**Study questions**
1: How would you render this sentence from the thread on epilogue vectorization in Spanish: "Without param only 2 loops are vectorized."
2: Can you quote the thread on epilogue vectorization from "I checked one" up to and including "necessary changes also?"?

**Passage provided**
==============================

I checked one of the tests designed for epilogue vectorization using
patches 1 - 3 and found out that build compiler performs vectorization
of epilogues with --param vect-epilogues-nomask=1 passed:

$ gcc -Ofast -mavx2 t1.c -S --param vect-epilogues-nomask=1 -o
t1.new-nomask.s -fdump-tree-vect-details
$ grep VECTORIZED -c t1.c.156t.vect
4
 Without param only 2 loops are vectorized.

Should I simply add a part of tests related to this feature or I must
delete all not necessary changes also?

Thanks.
Yuri.

2016-11-14 16:40 GMT+03:00 Richard Biener <rguenther@suse.de>:
> On Mon, 14 Nov 2016, Yuri Rumyantsev wrote:
>
>> Richard,
>>
>> In my previous patch I forgot to remove couple lines related to aux field.
>> Here is the correct updated patch.
>
> Yeah, I noticed.  This patch would be ok for trunk (together with
> necessary parts from 1 and 2) if all not required parts are removed
> (and you'd add the testcases covering non-masked tail vect).
>
> Thus, can you please produce a single complete patch containing only
> non-masked epilogue vectoriziation?
>
> Thanks,
> Richard.
>
>> Thanks.
>> Yuri.
>>
>> 2016-11-14 15:51 GMT+03:00 Richard Biener <rguenther@suse.de>:
>> > On Fri, 11 Nov 2016, Yuri Rumyantsev wrote:
>> >
>> >> Richard,
>> >>
>> >> I prepare updated 3 patch with passing additional argument to
>> >> vect_analyze_loop as you proposed (untested).
>> >>
>> >> You wrote:
>> >> tw, I wonder if you can produce a single patch containing just
>> >> epilogue vectorization, that is combine patches 1-3 but rip out
>> >> changes only needed by later patches?
>> >>
>> >> Did you mean that I exclude all support for vectorization epilogues,
>> >> i.e. exclude from 2-nd patch all non-related changes
>> >> like
>> >>
>> >> diff --git a/gcc/tree-vect-loop.c b/gcc/tree-vect-loop.c
>> >> index 11863af..32011c1 100644
>> >> --- a/gcc/tree-vect-loop.c
>> >> +++ b/gcc/tree-vect-loop.c
>> >> @@ -1120,6 +1120,12 @@ new_loop_vec_info (struct loop *loop)
>> >>    LOOP_VINFO_PEELING_FOR_GAPS (res) = false;
>> >>    LOOP_VINFO_PEELING_FOR_NITER (res) = false;
>> >>    LOOP_VINFO_OPERANDS_SWAPPED (res) = false;
>> >> +  LOOP_VINFO_CAN_BE_MASKED (res) = false;
>> >> +  LOOP_VINFO_REQUIRED_MASKS (res) = 0;
>> >> +  LOOP_VINFO_COMBINE_EPILOGUE (res) = false;
>> >> +  LOOP_VINFO_MASK_EPILOGUE (res) = false;
>> >> +  LOOP_VINFO_NEED_MASKING (res) = false;
>> >> +  LOOP_VINFO_ORIG_LOOP_INFO (res) = NULL;
>> >
>> > Yes.
>> >
>> >> Did you mean also that new combined patch must be working patch, i.e.

==============================

**Source material**

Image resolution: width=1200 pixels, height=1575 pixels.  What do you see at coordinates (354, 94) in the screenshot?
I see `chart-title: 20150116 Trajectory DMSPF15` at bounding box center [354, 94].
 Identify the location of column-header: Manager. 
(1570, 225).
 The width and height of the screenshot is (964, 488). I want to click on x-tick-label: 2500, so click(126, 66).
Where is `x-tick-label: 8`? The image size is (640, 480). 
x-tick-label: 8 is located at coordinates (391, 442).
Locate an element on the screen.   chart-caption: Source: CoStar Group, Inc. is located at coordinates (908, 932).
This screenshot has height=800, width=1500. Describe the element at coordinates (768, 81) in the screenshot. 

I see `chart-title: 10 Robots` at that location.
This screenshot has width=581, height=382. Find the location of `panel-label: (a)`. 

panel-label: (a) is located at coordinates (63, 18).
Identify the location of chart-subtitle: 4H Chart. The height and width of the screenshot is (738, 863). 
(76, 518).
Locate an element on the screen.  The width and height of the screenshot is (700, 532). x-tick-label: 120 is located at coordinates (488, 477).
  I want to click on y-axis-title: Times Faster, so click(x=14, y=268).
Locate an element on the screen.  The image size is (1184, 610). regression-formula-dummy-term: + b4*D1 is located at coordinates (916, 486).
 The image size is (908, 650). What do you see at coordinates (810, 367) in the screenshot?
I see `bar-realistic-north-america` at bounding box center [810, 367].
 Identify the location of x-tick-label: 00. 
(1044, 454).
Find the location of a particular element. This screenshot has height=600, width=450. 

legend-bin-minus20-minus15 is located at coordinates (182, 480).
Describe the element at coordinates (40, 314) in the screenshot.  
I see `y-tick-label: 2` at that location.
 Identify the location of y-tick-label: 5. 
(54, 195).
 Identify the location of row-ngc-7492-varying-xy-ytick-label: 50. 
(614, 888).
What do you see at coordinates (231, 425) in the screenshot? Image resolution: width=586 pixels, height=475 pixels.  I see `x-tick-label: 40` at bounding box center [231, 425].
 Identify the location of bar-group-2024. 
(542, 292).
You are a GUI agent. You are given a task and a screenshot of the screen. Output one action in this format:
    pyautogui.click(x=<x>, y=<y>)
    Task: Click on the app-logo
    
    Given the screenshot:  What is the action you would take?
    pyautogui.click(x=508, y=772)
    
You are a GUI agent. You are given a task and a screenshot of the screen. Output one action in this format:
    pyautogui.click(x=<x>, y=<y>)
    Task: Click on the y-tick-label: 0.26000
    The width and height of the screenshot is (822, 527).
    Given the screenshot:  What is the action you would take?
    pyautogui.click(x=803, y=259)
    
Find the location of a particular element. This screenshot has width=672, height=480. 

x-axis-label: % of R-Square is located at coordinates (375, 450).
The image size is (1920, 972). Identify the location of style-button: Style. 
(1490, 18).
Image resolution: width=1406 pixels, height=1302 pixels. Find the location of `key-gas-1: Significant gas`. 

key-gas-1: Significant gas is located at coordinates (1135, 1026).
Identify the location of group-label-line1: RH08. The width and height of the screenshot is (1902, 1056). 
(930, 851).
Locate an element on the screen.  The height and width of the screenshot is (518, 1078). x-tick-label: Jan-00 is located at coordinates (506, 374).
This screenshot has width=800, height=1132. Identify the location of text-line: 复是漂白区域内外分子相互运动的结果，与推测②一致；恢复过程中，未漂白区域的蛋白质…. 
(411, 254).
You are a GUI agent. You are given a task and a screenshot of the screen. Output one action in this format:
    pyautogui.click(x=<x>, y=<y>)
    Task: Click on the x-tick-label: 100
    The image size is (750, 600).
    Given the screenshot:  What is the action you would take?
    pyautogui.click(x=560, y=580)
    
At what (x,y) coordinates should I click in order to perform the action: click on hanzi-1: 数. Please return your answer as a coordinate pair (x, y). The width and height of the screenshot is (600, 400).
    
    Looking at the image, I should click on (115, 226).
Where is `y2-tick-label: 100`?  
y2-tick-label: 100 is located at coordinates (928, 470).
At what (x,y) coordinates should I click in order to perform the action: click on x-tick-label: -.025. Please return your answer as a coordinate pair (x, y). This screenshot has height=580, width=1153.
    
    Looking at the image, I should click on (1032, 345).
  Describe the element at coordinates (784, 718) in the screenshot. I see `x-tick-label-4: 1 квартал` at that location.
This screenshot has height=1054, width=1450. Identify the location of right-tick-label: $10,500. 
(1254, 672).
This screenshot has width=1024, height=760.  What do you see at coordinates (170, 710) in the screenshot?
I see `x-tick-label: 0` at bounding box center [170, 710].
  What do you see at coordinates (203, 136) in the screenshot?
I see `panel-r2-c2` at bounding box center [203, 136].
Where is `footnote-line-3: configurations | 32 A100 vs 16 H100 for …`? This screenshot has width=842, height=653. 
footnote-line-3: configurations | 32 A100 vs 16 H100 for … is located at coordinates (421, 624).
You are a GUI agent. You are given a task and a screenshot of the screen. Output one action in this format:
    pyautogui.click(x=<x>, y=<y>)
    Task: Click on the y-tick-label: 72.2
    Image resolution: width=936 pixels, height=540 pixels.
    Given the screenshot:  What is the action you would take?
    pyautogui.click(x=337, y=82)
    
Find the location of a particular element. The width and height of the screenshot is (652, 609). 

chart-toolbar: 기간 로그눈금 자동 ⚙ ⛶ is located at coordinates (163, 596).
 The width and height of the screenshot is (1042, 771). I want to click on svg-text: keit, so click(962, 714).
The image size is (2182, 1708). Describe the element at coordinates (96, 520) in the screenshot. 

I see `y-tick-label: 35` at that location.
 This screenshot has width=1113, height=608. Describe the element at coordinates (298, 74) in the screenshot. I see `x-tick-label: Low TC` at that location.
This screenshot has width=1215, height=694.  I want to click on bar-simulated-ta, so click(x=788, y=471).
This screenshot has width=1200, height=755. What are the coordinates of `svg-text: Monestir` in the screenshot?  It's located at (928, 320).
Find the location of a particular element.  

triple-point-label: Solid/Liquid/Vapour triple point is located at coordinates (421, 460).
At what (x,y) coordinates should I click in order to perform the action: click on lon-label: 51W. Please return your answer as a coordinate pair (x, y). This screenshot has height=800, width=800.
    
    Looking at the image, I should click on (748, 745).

==============================

**Solutions for each task**
1: Sin el parámetro, solo se vectorizan 2 bucles.

2:
I checked one of the tests designed for epilogue vectorization using
patches 1 - 3 and found out that build compiler performs vectorization
of epilogues with --param vect-epilogues-nomask=1 passed:

$ gcc -Ofast -mavx2 t1.c -S --param vect-epilogues-nomask=1 -o
t1.new-nomask.s -fdump-tree-vect-details
$ grep VECTORIZED -c t1.c.156t.vect
4
 Without param only 2 loops are vectorized.

Should I simply add a part of tests related to this feature or I must
delete all not necessary changes also?